Primary motor cortex excitability is modulated by tactile adaptation in primary somatosensory cortex

We used transcranial magnetic stimulation (TMS) to study sensorimotor integration in humans in the context of a tactile adaptation paradigm. When two identical successive stimuli activate the same neuronal population a decrease in the overall neural response is observed. This type of neurophysiological response is known as an adaptation effect. Thus, when two tactile events are repeated on exactly the same skin region those neurons that have a strictly somatotopic response should show less activity. Moreover, previous reports suggest that the neurophysiological response of the primary motor cortex (M1) can be inhibited when a single tactile stimulus is presented 20 - 100 ms before a TMS pulse. This inhibition is measured as a decrease in the amplitude of the motor evoked potentials (MEPs) recorded from a given muscle. This phenomenon has been named short-latency afferent inhibition (SAI). Given this, we reasoned that repeating tactile events on the same finger (e.g. the index) should produce more adaptation in the primary somatosensory cortex (S1) than presenting stimuli to the middle and then index finger, which should in turn result in weaker inhibition of M1. Here, we tested whether SAI is sensitive to tactile adaptation effects and if so, whether these effects vary as a function of the stimulated finger pairs.
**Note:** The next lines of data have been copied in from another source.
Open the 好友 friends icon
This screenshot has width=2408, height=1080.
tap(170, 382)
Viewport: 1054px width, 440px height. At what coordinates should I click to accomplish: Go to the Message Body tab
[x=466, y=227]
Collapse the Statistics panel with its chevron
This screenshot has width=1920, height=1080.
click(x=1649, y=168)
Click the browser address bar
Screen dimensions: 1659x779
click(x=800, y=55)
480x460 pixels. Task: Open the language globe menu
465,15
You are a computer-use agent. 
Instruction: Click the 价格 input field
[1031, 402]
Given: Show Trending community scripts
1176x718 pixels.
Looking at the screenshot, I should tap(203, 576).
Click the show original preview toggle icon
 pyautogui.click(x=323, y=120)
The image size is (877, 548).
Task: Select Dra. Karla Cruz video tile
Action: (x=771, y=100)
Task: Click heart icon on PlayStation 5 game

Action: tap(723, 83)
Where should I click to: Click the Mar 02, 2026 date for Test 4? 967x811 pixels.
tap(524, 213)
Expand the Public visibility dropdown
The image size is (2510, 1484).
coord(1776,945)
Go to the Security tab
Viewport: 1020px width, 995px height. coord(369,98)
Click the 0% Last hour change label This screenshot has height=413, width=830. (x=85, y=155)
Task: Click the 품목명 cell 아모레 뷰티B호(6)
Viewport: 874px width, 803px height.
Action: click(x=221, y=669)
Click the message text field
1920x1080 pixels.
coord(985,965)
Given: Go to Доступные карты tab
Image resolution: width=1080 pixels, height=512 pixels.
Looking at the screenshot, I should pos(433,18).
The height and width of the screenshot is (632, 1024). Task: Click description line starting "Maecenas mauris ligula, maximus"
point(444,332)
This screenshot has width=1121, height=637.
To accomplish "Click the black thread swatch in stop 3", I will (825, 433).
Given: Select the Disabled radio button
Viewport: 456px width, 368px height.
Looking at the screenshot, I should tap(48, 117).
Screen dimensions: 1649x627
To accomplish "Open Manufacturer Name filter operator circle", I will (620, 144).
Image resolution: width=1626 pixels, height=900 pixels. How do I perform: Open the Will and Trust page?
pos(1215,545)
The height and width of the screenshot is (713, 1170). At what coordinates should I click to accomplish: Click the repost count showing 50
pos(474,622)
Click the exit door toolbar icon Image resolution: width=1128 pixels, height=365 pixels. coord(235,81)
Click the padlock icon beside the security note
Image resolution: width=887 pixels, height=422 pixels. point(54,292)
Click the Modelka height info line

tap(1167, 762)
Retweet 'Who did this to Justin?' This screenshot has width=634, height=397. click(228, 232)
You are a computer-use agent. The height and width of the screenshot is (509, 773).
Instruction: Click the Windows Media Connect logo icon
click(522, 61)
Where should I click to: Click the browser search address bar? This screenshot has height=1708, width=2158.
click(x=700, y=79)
We presented two consecutive electrocutaneous stimuli on homologous (i.e., left index finger stimulated twice) and non-homologous fingers (i.e., left middle and left index fingers) with fixed inter-stimulus intervals. Our results show a smaller reduction in the amplitude of MEPs recorded from the first dorsal interrosseus of the hand that received the tactile stimuli when stimuli were delivered to the same finger than to two different fingers. We interpret the presence of less SAI during same-finger than different-finger tactile stimulation as evidence that the excitability of the primary motor cortex can be differentially modulated by tactile adaptation effects that occur primarily within S1.